Your goal:
Format the part of the records that opens with the line containing "Task: Sort by the Applications column header" and closes with the line containing "Action: 90,491" as a JSON list of strings, one string per line, leaving out blank lines.

** BEGIN **

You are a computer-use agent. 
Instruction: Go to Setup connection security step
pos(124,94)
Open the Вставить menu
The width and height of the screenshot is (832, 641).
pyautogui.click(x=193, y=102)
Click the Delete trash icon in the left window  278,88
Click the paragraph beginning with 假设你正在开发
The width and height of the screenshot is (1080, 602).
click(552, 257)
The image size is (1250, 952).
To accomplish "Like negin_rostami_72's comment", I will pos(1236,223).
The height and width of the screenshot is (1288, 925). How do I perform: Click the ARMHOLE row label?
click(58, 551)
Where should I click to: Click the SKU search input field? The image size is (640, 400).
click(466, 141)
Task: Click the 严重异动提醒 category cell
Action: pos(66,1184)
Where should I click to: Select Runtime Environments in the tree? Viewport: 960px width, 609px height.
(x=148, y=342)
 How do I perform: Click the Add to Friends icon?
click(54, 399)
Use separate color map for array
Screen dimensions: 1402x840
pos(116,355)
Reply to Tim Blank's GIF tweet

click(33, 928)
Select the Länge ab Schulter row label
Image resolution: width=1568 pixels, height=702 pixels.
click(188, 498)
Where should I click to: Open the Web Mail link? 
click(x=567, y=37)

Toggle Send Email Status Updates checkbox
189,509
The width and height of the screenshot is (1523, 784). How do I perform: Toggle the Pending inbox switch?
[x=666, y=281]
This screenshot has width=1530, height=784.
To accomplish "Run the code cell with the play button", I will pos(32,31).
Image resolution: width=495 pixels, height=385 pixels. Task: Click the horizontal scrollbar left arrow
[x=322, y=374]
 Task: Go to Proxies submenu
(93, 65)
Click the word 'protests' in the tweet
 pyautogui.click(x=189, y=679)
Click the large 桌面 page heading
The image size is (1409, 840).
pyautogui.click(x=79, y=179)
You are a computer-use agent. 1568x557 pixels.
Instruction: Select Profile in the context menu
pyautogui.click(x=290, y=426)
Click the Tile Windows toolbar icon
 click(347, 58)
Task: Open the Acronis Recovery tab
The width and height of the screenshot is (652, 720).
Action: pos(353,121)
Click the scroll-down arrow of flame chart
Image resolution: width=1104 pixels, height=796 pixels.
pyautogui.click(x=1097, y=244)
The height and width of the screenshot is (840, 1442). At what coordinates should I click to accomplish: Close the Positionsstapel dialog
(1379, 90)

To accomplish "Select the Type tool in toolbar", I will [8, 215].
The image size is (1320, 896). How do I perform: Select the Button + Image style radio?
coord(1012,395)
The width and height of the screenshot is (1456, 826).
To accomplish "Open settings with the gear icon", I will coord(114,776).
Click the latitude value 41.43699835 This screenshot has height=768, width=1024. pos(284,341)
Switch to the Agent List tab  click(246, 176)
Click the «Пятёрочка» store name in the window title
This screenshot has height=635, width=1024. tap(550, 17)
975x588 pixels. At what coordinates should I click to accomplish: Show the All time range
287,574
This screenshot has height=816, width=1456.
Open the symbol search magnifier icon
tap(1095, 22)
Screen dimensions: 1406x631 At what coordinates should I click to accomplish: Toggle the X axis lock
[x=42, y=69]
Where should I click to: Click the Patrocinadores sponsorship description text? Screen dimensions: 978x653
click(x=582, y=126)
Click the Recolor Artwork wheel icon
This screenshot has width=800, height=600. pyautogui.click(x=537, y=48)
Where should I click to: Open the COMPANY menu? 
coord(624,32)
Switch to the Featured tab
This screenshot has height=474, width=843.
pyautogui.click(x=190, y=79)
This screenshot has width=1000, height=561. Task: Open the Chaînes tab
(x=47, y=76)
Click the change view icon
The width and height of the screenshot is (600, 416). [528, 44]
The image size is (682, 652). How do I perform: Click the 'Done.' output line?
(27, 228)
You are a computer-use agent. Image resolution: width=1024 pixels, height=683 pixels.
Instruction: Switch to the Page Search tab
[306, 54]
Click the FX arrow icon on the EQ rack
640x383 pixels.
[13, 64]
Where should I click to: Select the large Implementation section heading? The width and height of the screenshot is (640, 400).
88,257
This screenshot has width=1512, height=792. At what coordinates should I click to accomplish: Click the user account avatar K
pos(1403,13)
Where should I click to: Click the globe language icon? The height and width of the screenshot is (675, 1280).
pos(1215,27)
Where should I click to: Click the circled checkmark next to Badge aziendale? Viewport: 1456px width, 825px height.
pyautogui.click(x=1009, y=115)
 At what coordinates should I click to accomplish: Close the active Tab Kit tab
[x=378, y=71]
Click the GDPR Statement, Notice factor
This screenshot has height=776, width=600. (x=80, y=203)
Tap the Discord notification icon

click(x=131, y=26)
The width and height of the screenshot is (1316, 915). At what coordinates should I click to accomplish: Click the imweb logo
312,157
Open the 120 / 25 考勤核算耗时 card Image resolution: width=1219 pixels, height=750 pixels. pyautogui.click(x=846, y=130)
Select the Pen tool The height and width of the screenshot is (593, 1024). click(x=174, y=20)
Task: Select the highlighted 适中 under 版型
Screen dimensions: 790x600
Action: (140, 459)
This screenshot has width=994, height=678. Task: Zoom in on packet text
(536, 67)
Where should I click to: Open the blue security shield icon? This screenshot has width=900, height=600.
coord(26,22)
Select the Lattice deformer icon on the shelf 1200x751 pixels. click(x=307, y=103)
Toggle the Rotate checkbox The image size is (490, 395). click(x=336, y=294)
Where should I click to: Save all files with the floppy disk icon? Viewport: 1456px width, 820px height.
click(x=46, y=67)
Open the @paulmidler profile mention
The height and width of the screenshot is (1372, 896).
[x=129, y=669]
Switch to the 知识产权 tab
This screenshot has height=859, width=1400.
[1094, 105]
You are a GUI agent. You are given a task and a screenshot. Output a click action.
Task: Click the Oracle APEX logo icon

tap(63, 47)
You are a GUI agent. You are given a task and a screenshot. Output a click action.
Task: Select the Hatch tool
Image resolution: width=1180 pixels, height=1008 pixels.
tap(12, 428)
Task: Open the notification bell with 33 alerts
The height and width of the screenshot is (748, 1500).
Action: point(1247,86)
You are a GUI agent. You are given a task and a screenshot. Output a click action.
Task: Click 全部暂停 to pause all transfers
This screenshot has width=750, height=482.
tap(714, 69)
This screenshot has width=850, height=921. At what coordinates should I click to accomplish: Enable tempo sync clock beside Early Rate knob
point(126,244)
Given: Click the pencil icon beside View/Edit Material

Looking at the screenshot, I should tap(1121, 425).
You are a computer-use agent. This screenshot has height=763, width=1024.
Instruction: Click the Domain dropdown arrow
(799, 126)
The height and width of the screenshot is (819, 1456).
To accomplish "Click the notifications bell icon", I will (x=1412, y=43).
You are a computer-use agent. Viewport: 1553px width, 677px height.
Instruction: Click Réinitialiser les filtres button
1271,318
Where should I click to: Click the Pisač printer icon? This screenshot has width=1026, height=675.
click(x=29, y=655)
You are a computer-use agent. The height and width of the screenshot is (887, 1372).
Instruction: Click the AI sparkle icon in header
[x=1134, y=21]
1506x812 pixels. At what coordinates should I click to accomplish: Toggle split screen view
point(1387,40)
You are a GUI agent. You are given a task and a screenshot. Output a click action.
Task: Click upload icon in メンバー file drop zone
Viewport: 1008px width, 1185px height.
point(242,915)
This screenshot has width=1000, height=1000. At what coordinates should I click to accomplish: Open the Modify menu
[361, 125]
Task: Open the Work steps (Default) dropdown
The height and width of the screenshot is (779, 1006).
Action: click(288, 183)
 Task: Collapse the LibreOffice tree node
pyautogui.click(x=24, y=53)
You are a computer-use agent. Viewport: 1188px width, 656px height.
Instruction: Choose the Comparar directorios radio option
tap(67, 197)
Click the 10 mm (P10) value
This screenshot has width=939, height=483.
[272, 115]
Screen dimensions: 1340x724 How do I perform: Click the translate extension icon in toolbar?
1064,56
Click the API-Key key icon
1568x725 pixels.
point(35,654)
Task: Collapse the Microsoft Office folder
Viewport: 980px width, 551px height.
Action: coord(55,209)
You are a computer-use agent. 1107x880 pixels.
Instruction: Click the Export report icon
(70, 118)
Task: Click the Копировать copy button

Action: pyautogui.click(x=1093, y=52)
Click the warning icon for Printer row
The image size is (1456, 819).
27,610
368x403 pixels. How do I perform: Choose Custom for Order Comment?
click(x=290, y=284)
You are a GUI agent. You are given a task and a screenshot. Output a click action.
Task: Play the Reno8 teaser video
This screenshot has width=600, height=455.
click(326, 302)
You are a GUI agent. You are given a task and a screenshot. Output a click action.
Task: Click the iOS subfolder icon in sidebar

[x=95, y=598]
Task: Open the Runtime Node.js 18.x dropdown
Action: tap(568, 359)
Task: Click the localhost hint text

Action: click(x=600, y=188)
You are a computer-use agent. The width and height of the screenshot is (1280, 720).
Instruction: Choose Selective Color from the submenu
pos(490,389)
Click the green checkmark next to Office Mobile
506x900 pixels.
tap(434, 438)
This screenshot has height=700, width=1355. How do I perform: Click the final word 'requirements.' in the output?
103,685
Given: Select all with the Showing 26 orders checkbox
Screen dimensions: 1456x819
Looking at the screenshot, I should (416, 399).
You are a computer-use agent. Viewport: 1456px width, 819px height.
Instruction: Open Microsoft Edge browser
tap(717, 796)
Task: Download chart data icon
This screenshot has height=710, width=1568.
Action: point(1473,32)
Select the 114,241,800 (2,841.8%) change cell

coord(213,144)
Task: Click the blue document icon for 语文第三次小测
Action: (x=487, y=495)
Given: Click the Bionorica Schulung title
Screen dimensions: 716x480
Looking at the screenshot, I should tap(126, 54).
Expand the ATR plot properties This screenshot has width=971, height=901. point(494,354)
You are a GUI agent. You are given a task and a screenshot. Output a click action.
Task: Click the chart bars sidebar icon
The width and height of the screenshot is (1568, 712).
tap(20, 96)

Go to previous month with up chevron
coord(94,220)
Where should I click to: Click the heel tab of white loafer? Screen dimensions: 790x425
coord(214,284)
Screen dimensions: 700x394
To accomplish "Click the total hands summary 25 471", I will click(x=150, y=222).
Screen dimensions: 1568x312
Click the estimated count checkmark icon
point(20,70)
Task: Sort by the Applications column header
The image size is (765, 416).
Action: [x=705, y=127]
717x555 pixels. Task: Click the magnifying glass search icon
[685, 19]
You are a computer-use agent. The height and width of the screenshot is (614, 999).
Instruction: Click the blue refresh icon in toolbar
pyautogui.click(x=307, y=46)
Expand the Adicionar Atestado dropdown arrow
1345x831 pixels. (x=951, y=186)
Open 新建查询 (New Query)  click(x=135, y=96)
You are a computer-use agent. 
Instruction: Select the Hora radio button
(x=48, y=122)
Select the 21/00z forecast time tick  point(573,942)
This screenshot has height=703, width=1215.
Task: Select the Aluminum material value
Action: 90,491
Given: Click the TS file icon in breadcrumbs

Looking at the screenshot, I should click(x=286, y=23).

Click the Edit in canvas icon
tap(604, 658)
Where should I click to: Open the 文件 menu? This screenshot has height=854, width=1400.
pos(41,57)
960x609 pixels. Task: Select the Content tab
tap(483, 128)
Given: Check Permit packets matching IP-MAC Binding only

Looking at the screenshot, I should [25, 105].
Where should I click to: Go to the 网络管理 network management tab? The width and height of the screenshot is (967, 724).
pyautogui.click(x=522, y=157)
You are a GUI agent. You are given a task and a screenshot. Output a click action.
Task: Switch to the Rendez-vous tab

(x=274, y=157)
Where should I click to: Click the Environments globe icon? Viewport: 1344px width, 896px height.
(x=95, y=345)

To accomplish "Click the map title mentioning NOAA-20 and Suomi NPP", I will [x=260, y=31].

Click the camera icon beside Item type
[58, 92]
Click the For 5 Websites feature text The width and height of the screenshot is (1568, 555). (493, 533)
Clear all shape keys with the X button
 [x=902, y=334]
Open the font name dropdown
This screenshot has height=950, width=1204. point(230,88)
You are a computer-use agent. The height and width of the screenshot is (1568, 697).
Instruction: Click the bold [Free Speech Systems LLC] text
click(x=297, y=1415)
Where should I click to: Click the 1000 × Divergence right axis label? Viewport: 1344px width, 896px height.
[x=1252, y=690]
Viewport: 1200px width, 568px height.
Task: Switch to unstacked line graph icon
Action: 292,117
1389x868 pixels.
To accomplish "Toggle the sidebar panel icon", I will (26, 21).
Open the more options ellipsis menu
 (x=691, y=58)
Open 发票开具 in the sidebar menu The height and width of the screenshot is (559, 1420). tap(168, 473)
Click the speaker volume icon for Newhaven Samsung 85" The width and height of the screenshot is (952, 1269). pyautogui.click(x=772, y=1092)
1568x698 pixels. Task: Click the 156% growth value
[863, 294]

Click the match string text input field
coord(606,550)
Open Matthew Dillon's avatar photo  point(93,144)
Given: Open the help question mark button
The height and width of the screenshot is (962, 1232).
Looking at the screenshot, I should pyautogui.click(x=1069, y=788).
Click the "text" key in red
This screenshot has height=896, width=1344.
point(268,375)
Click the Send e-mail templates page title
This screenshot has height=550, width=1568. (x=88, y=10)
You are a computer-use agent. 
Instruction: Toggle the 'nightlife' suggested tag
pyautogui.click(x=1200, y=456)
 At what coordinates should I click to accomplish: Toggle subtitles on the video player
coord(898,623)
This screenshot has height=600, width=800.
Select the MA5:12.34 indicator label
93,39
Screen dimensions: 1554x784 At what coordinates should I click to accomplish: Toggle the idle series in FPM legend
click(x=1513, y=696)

** END **

Exercise answer:
[
  "Task: Sort by the Applications column header",
  "The image size is (765, 416).",
  "Action: [x=705, y=127]",
  "717x555 pixels. Task: Click the magnifying glass search icon",
  "[685, 19]",
  "You are a computer-use agent. The height and width of the screenshot is (614, 999).",
  "Instruction: Click the blue refresh icon in toolbar",
  "pyautogui.click(x=307, y=46)",
  "Expand the Adicionar Atestado dropdown arrow",
  "1345x831 pixels. (x=951, y=186)",
  "Open 新建查询 (New Query)  click(x=135, y=96)",
  "You are a computer-use agent. ",
  "Instruction: Select the Hora radio button",
  "(x=48, y=122)",
  "Select the 21/00z forecast time tick  point(573,942)",
  "This screenshot has height=703, width=1215.",
  "Task: Select the Aluminum material value",
  "Action: 90,491"
]